Он выдержан в пепельных тонах, фон – светлый веронез (без желтого). Одет я в

коричневую куртку с голубыми отворотами, ширина которых, равно как и коричневый цвет,

доведенный мною до пурпура, преувеличены.

Голова моделирована крупными светлыми мазками на светлом, почти без теней фоне.

Только глаза я посадил по-японски – чуть косо.

546 note 64

На этот раз мне пришлось круто – деньги кончились в четверг, а сегодня уже

понедельник. Это чертовски долго.

4 дня я прожил в основном на 23 чашках кофе с хлебом, да и те выпросил в кредит. Вина

здесь не твоя, а моя, если речь вообще может идти о вине: мне не терпелось обрамить свои

картины, и я заказал рамок больше, чем позволял мой бюджет, – мне ведь пришлось еще

уплатить за аренду дома и прислуге. А сегодня предстоят новые расходы – мне надо прикупить

холст, который я загрунтую сам…

Пишу второпях – занят портретом.

Я хочу сказать, что пишу для себя портрет мамы. Мне так нестерпимо видеть ее

бесцветную фотографию, что я по памяти пробую сделать ее портрет в гармоничных красках.

547

Прилагаю вчерашнее письмо, которое отправляю без всяких исправлений. Из него ты

поймешь, что я думаю об автопортрете Гогена. Он слишком темен, слишком невесел. Не хочу

этим сказать, что Гоген не нравится мне таким, но он должен измениться, и он приедет.

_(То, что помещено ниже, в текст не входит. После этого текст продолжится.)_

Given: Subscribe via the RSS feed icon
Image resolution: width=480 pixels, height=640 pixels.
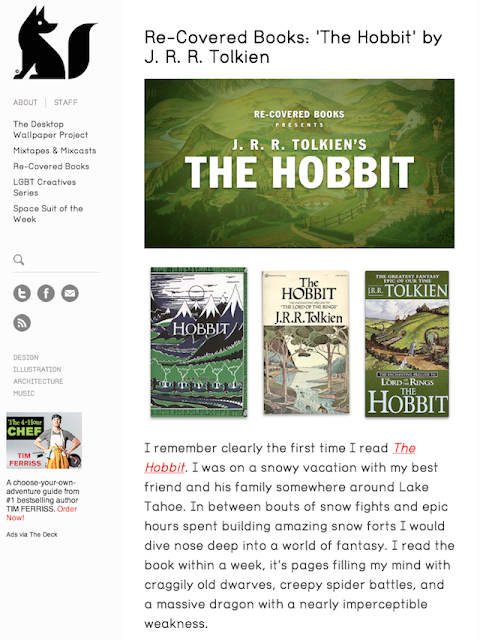Looking at the screenshot, I should tap(22, 323).
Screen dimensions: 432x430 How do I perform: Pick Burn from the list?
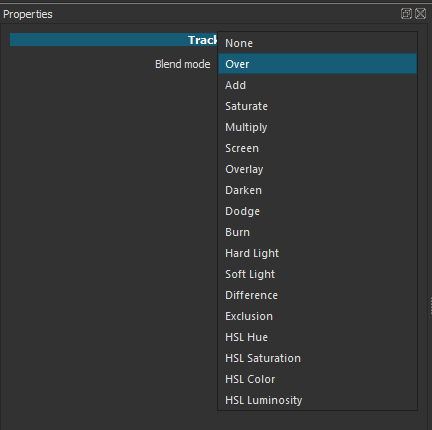(x=317, y=232)
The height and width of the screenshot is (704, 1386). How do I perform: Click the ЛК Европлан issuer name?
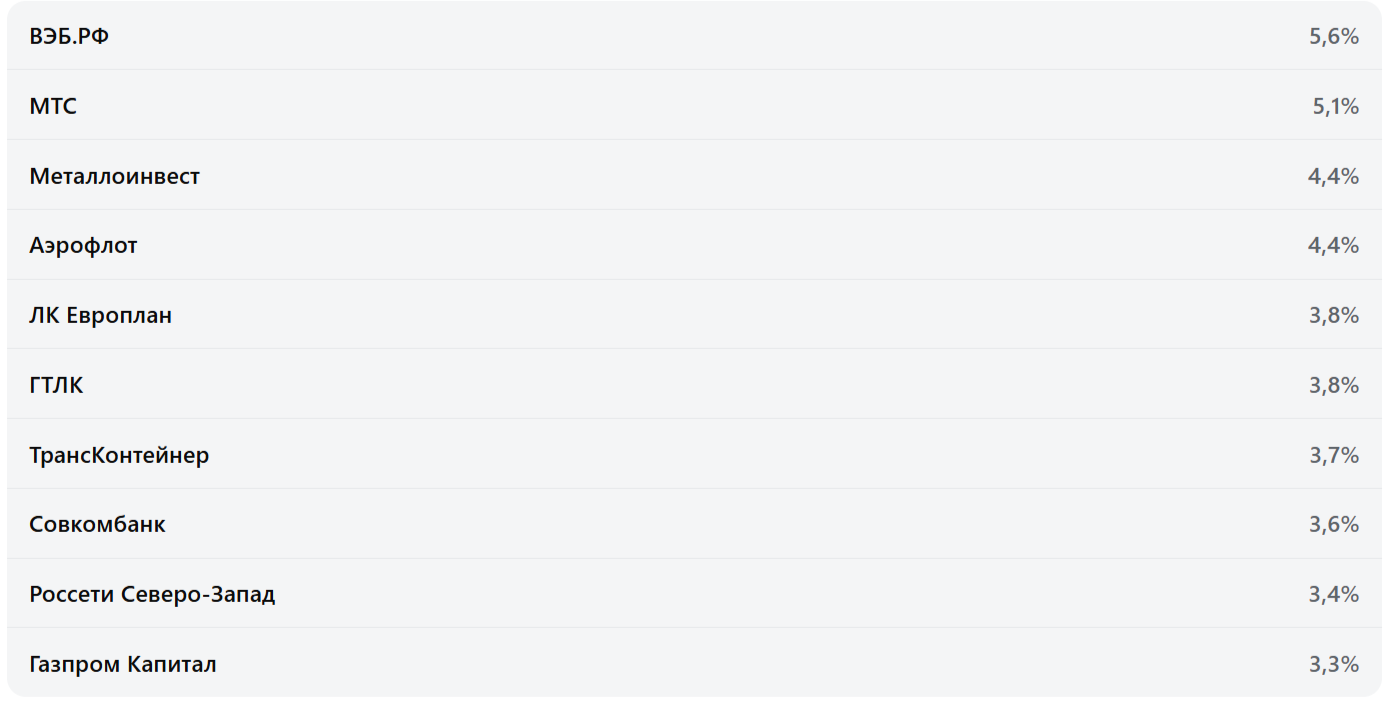coord(100,316)
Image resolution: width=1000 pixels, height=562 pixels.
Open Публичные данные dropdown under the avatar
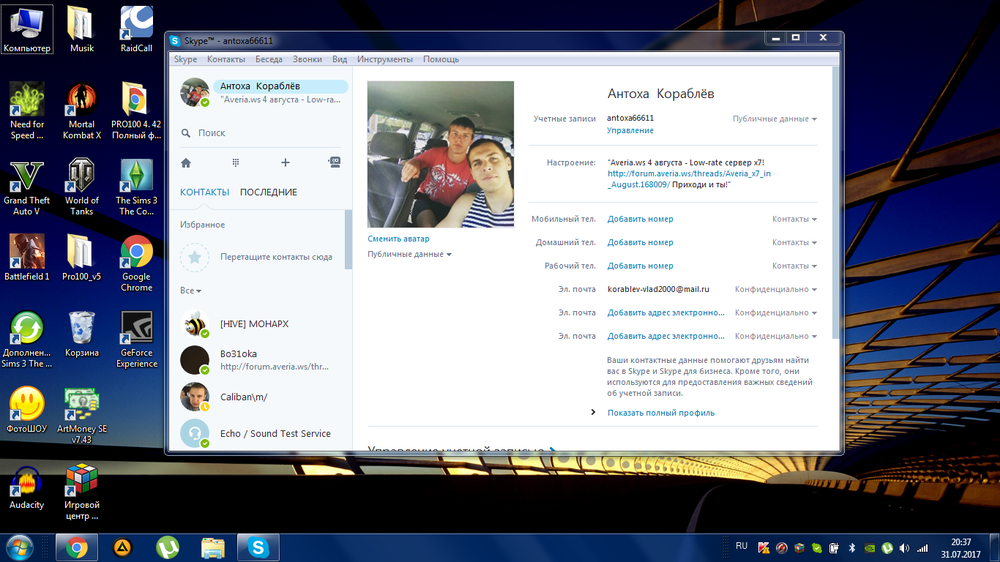409,254
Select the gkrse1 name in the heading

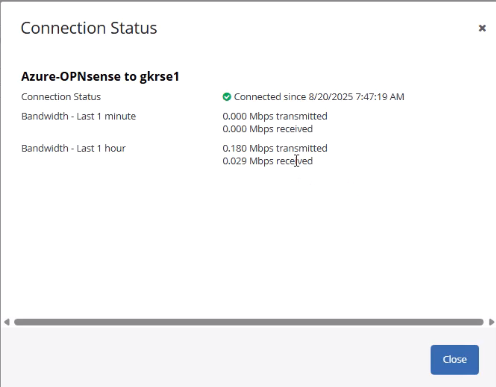pyautogui.click(x=159, y=77)
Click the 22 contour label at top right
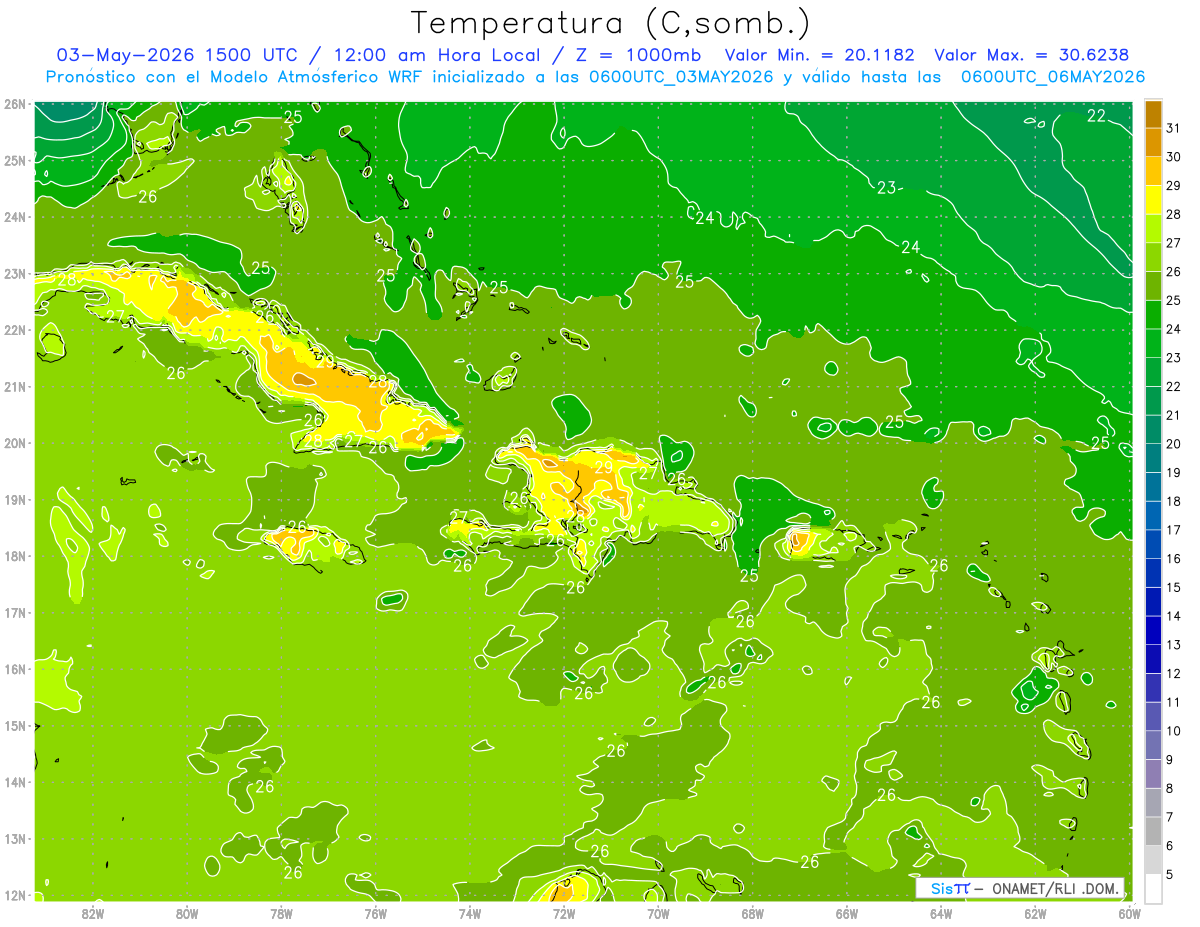Image resolution: width=1200 pixels, height=927 pixels. pos(1096,116)
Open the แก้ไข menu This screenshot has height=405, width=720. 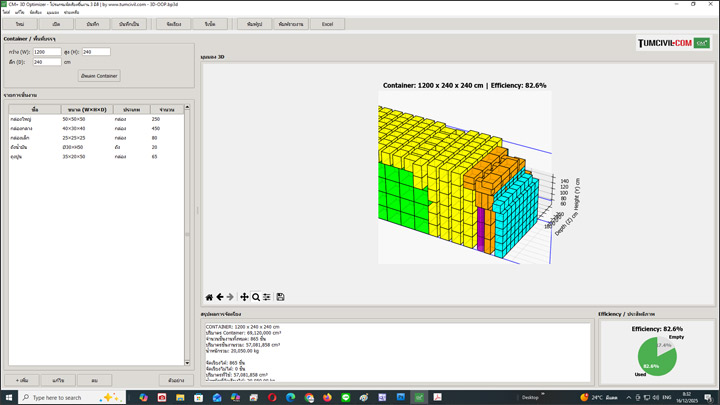(x=20, y=11)
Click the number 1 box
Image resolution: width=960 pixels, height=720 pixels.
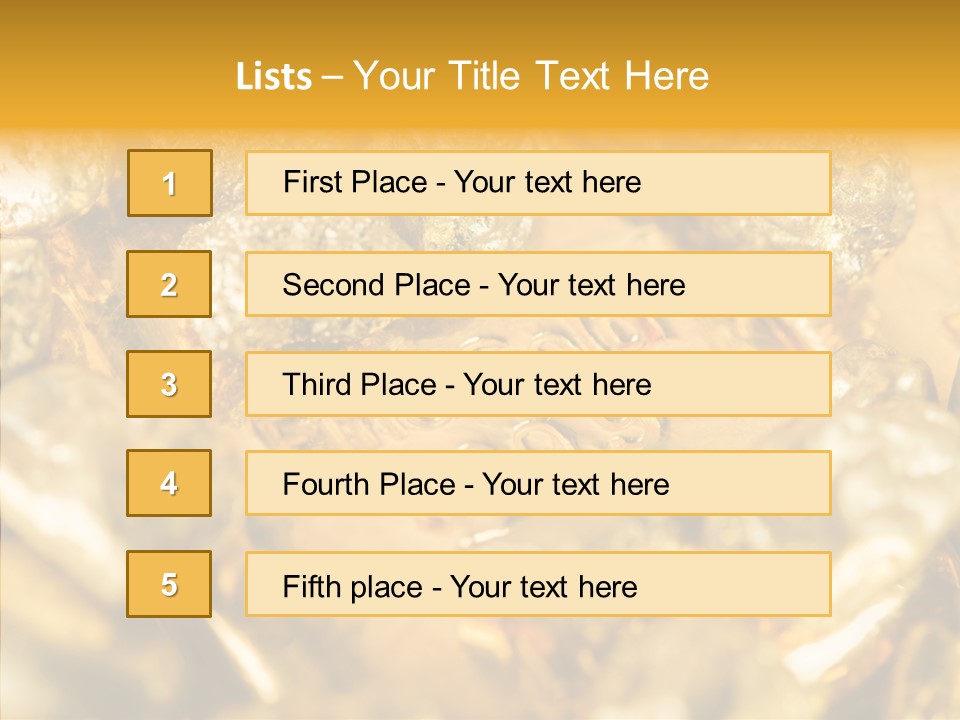170,183
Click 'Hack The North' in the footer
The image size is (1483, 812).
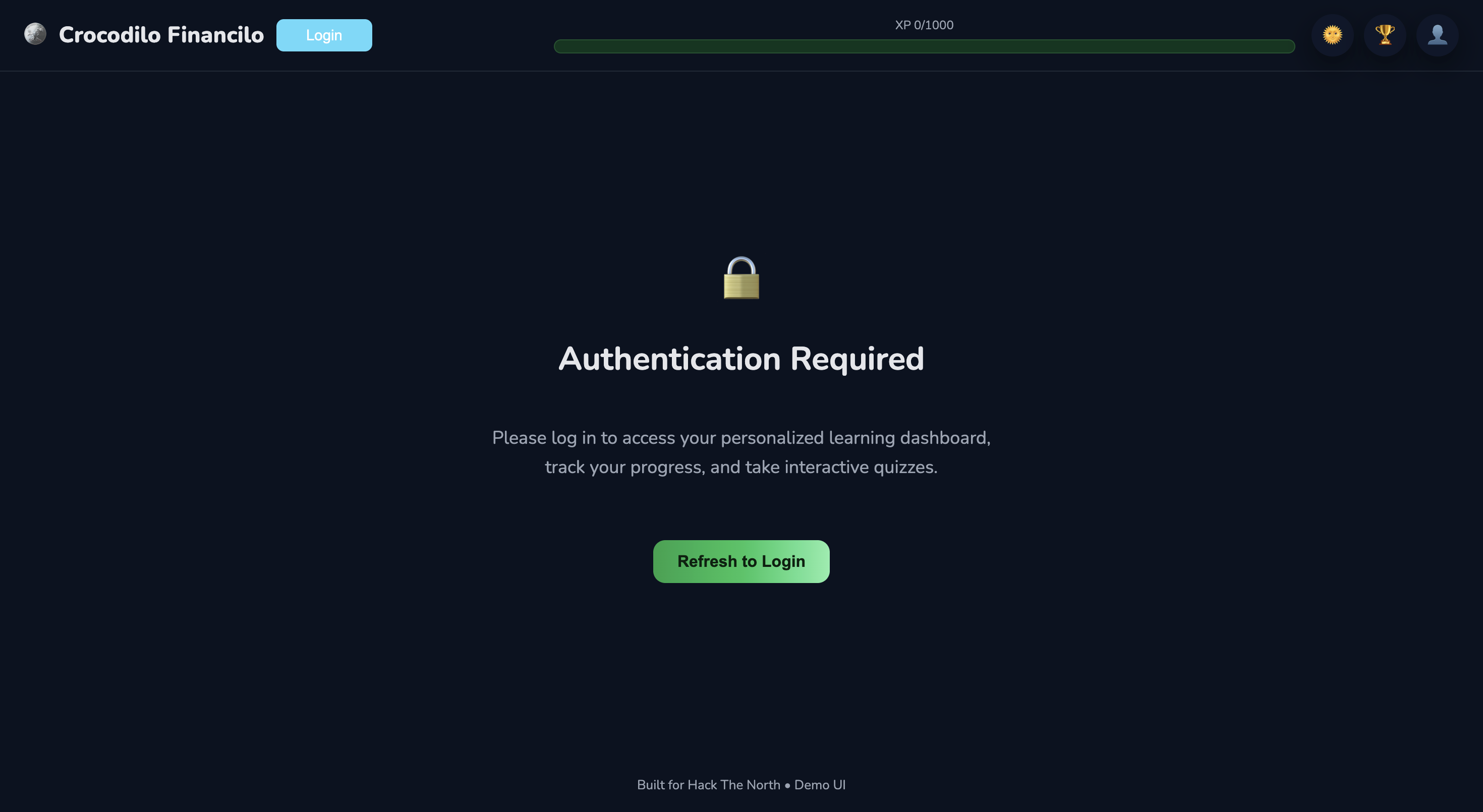point(734,785)
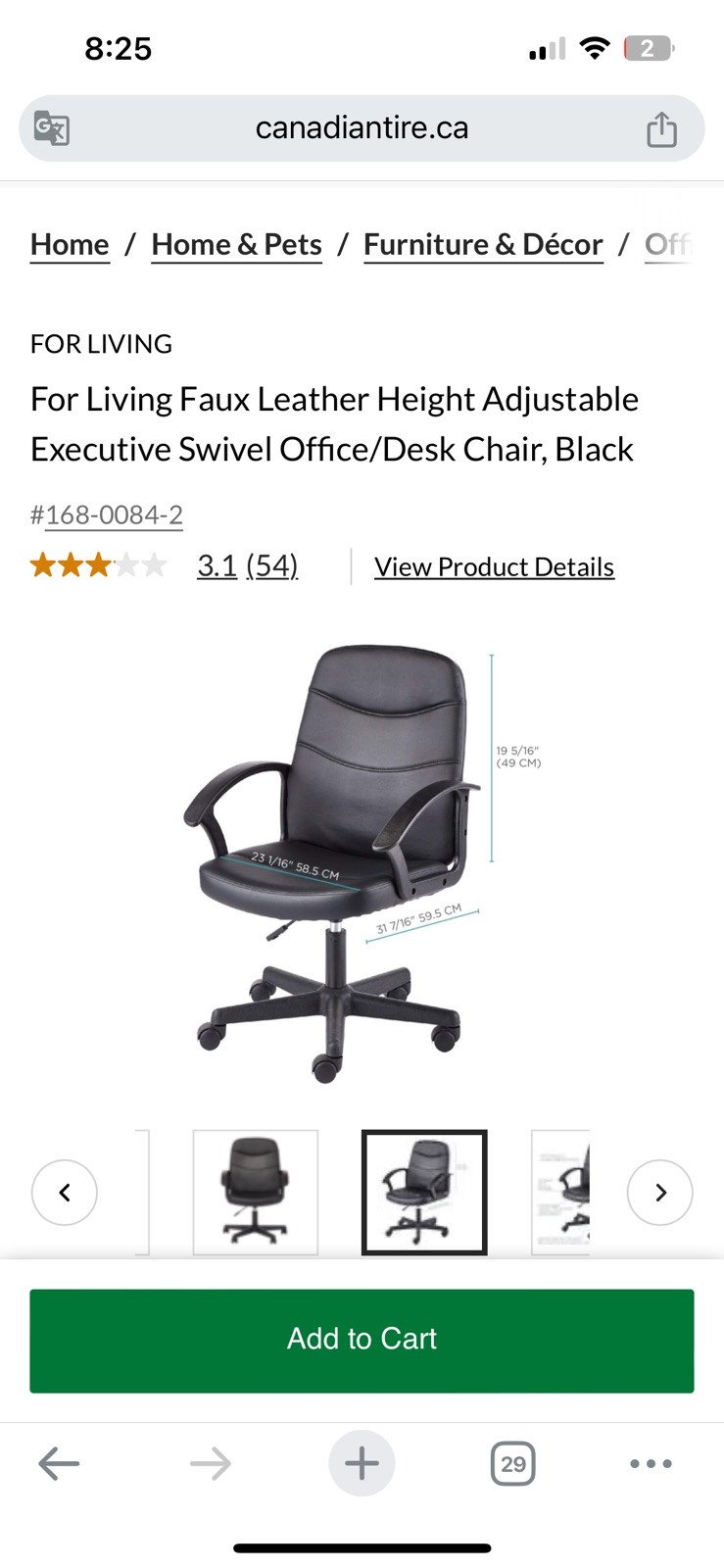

Конечно, они там, в Бретани, тратят меньше денег, чем я, но нам лучше бы жить здесь

втроем, даже если это будет стоить чуточку дороже.

Снова повторяю, нельзя работать прусской синей, когда рисуешь тело, иначе оно

перестает быть плотью, а становится деревом. Самое лучшее для Гогена – как можно скорее

перебраться ко мне. Смею, однако, надеяться, что другие его бретонские работы удачнее по

колориту, чем присланный мне портрет: он ведь сделан наспех.

548

Будем осторожны и не станем забывать, что мы должны вернуть себе деньги,

истраченные в течение нескольких непроизводительных лет не только на нас самих, но, прежде

всего, ради процветания мастерской.

Сохраняя спокойствие, мы справимся с такой задачей, тем более что это наше право: мы

его выстрадали…

Работаю над портретом матери: черно-белая фотография раздражает меня.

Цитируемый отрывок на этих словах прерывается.